RIAA president Cary Sherman said the letters were sent because the RIAA “want[s] to go the extra mile and offer illegal file-sharers an additional chance to work this out short of legal action.”
Sherman added: “Our objective here is not to win lawsuits. It is to foster a business environment where legal online music services and bricks-and-mortar retail stores can flourish. Our continuing efforts are critical to the long-term success of the copyright community, which accounts for thousands of jobs in this country and is our leading export.”
However, Cindy Cohn, legal director of the Electronic Frontier Foundation (EFF), told the E-Commerce Times that the RIAA’s method of quelling unauthorized file-sharing is not cost-effective, at least in the short term.

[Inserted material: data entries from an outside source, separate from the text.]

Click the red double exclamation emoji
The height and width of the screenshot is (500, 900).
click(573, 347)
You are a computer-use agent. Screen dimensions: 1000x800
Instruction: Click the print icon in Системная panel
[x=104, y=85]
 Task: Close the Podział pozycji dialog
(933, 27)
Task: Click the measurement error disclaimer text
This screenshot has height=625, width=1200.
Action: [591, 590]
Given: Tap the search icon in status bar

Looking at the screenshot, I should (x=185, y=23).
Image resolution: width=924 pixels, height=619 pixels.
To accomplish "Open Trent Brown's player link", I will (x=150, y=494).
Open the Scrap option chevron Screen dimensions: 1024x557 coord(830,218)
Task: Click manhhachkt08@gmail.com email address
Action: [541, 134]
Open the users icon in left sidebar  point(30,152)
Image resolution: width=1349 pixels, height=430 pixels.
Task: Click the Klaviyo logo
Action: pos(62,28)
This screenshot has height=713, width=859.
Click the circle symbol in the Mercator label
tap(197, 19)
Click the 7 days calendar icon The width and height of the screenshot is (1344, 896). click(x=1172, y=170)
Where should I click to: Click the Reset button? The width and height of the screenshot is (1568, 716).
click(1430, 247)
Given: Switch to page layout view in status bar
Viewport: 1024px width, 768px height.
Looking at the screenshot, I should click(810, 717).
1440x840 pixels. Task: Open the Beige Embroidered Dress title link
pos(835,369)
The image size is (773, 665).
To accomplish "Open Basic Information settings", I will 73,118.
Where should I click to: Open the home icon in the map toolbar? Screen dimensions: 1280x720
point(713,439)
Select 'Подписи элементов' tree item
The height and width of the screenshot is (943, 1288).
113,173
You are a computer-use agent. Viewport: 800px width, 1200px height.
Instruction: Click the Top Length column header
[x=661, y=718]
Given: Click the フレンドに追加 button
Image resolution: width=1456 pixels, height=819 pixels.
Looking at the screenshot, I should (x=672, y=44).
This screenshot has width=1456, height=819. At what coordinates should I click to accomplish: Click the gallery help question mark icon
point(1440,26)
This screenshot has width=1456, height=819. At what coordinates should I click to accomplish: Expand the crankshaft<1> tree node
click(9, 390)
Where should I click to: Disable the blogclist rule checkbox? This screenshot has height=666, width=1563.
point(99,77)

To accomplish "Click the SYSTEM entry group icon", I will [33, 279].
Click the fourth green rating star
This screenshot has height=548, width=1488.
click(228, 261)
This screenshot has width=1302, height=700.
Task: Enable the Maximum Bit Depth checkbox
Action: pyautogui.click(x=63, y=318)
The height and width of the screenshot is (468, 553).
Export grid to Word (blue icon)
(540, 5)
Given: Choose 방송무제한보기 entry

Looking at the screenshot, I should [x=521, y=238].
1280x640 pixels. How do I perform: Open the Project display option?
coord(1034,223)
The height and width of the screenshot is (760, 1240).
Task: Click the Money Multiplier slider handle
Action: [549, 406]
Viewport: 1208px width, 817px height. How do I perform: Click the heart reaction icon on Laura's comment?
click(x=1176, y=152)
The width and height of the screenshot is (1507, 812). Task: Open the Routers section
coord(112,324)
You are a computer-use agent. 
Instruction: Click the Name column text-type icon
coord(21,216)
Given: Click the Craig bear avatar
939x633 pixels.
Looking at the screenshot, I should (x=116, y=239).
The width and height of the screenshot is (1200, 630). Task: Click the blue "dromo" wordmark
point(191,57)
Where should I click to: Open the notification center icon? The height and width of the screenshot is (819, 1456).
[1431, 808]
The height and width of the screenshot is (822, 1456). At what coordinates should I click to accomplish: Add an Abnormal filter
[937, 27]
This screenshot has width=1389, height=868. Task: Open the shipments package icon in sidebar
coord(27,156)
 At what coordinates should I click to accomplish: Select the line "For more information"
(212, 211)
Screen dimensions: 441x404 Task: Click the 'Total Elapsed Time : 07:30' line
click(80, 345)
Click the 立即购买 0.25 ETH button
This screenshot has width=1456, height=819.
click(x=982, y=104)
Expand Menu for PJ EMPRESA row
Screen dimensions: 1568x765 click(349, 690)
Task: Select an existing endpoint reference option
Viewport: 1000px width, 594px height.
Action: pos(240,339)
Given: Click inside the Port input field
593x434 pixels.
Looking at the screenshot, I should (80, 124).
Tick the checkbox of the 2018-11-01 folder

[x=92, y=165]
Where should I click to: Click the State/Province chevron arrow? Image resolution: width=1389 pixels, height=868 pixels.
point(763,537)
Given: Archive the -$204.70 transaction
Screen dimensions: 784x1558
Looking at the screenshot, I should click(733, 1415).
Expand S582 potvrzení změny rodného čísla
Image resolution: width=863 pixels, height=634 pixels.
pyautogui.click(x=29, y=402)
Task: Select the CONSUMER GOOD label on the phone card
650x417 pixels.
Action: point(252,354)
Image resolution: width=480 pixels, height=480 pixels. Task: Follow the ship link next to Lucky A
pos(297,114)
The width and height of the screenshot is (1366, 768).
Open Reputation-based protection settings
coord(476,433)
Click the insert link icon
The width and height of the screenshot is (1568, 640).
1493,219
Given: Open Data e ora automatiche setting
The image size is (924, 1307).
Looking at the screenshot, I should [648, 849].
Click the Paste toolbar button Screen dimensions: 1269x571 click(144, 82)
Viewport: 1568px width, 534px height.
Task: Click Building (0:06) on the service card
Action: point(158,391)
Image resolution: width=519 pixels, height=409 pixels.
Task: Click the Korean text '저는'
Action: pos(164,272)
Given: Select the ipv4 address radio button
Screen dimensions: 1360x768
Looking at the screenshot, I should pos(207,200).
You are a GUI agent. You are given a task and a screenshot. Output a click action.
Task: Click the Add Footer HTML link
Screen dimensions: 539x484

“It’s fair to say that they’re losing money on this,” she said, adding that the average settlement has been between US$2,000 and $5,000 — less than what it probably costs the RIAA’s legal team to search for people illegally sharing files, serve complaints and negotiate settlements.
“They obviously are trying to send a message, but even if they were sending the best message, they can’t kill [file-sharing],” Cohn noted. “They have not even made a dent.”
For his part, GartnerG2 research director Mike McGuire told the E-Commerce Times that there is an interesting — and substantial — disconnect between RIAA law enforcement tactics and the growth of legal online download services, such as iTunes Music Store and Napster.
He pointed out that the RIAA’s Web site does not feature any information about the increasing number of legitimate music download services being launched. A sister site, Musiciansunited.org, does offer links to legal online music stores, but these sources are not emphasized.
McGuire said this lack of a positive, proactive statement seems peculiar, given that one way to counter a phenomenon like illegal file-sharing might be to provide easy-to-use alternatives.
In fact, proactive positioning is usually a precondition of shifting behaviors, he added.
McGuire went on to say that music-industry outsiders like Steve Jobs are the only people injecting any energy into the music business, while the RIAA and major labels seem focused on stopping new consumer behaviors and returning the business to the way it was years ago, with customers buying CDs.
“All the forward momentum and growth is coming from outsiders, and when have we seen this happen in an industry before?” he quipped.